RODALE NEWS, EMMAUS, PA—Hoping to cash in on the nation’s growing interest in natural ingredients, Wendy’s is rolling out revamped “natural-cut fries with sea salt.” One plus: These skin-on fried Russets are cooked in trans fat–free oil. But they’re still deep-fried, which jacks up the calories. And though switching to larger-grained sea salt at home can allow you to use less salt without sacrificing flavor, Wendy’s managed to increase the sodium content of the fries with it. A medium order used to contain 350 milligrams (mg) of sodium. Now it comes with 500 mg! That's a third of most people's maximum daily salt dose.
The answer? Limit your intake of fast-food fries.

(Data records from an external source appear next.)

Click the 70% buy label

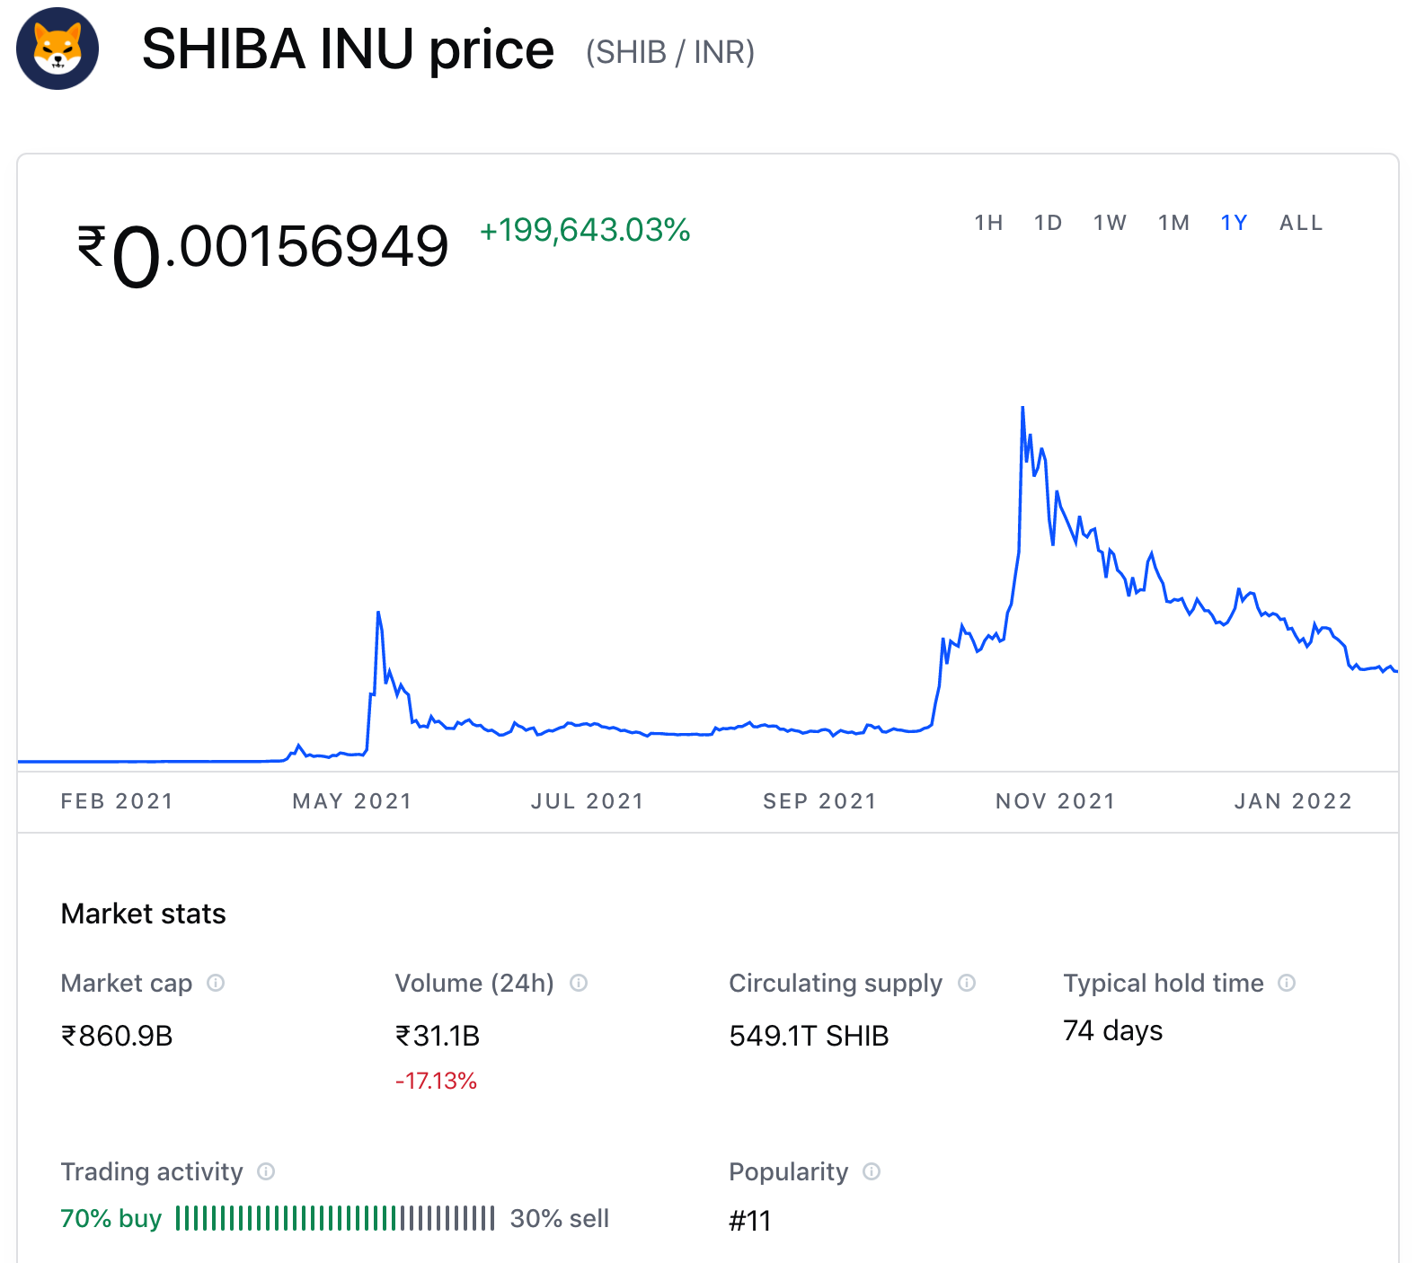(111, 1219)
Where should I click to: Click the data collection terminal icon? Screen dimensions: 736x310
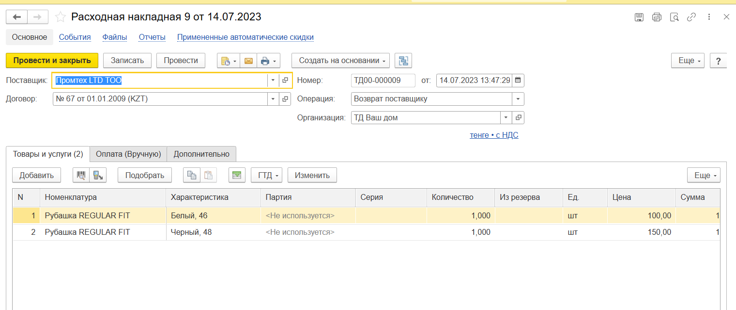click(98, 175)
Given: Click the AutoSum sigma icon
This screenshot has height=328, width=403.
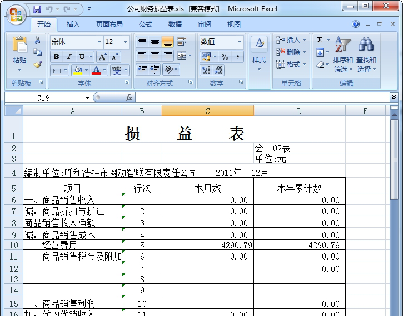Looking at the screenshot, I should [x=320, y=40].
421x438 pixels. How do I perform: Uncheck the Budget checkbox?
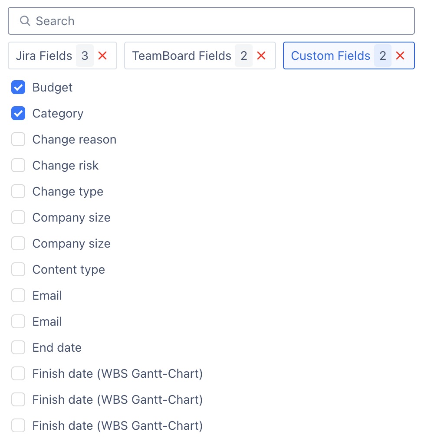(x=18, y=88)
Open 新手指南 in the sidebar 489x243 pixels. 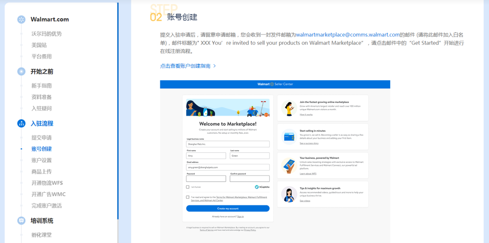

If that sounds easier said than done, consider that you can learn how to make french fries at home that are more than tasty enough to satisfy your "fry tooth." And you’ll control fat and salt content while still getting the health benefits of spuds, which are numerous. Here’s what you get from one potato with the skin on:
• more than 4 grams of protein
• nearly 5 grams of fiber
• niacin and vitamins B6 and C (excellent source)
• iron, magnesium, and potassium (good source)
What’s more, the USDA's Agricultural Research Service discovered 60 different phytochemicals and vitamins in various potato varieties, including heart-protective flavonoids and hypertension-fighting kukoamines. Potato skins also contain quercetin, which may strengthen your immune system.
Learn how to make french fries at home and you can get all this goodness without OD'ing on health-busting salt and fat.
Like Wendy’s, you're definitely doing the right thing if you keep away from the potato peeler—as long as your potatoes are organic. Most of the nutrients in a potato are in, or just under, the skin. But the Environmental Working Group includes standard-grown potatoes on its Dirty Dozen list of produce requiring high levels of pesticides that are hard to wash off, so go with organic to know your spuds weren't doused in synthetic chemcials. (It's a good idea to buy organic whenever you can, since pesticides can get into produce as well as on its surface. And organic growers don't taint soil or air with questionable chemicals, either.)
If you like to fry your taters, know that acrylamide, a probable carcinogen, forms when certain starchy foods (including potatoes) are cooked at high temperatures. To protect yourself, simply soak raw, sliced potatoes in water for two hours before frying, which reduces acrylamide content by nearly 50 percent. Or microwave sliced potatoes for 30 seconds before cooking, to reduce levels of acrylamide by 60 percent.